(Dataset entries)
'''

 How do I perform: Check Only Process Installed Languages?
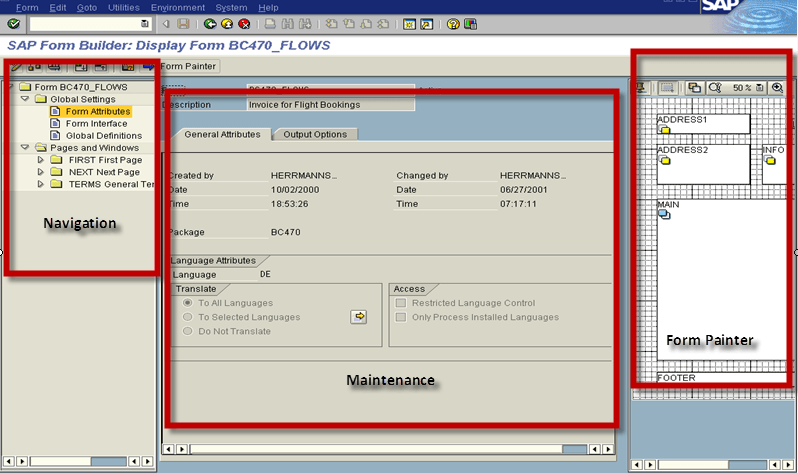pyautogui.click(x=401, y=317)
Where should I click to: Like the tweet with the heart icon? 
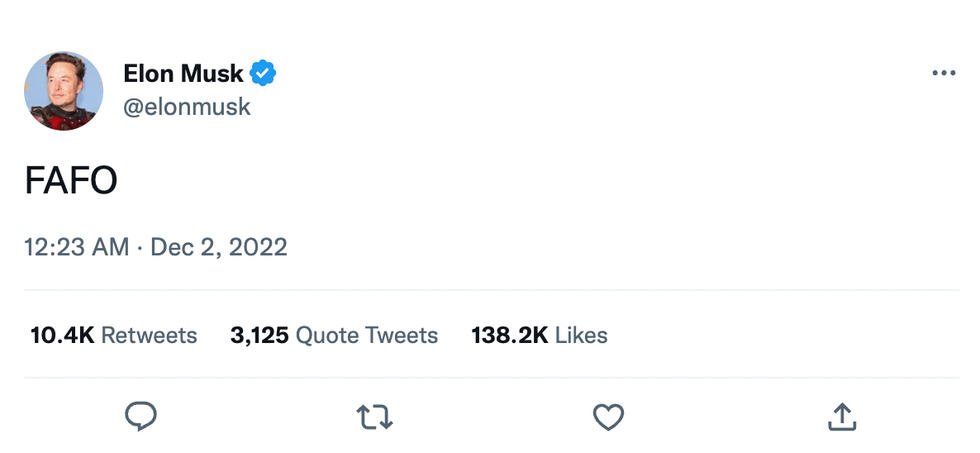[608, 416]
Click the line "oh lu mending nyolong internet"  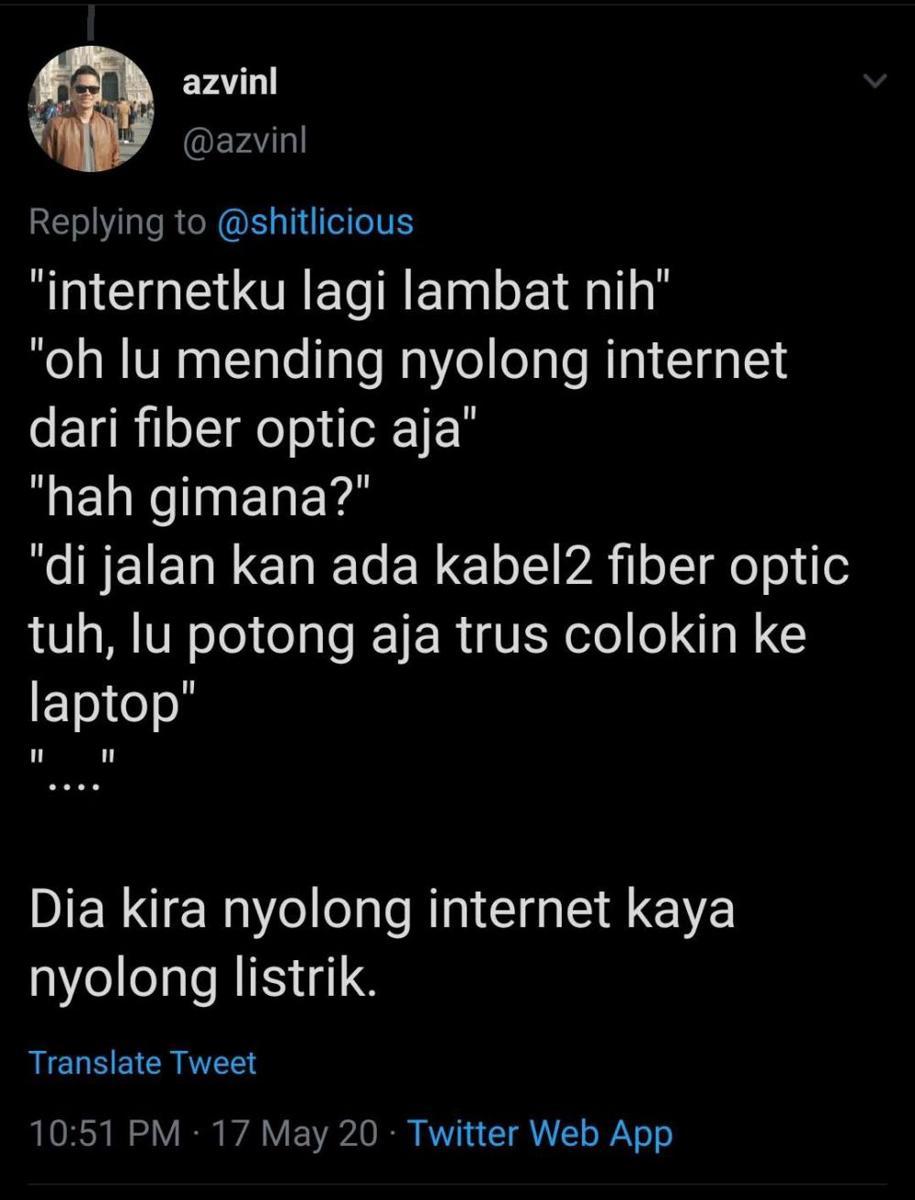[x=409, y=364]
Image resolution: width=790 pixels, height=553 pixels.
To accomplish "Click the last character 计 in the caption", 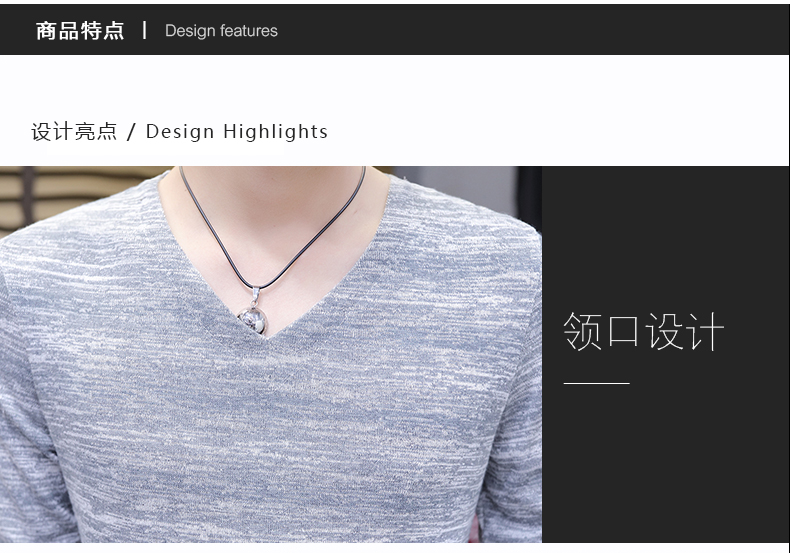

'''

## Activity
The range to print runs from the line with "Image resolution: width=790" through the last line of the entries, both included; keep it exact and skip the pictures.

## Output below
Image resolution: width=790 pixels, height=553 pixels.
To accomplish "Click the last character 计 in the caption", 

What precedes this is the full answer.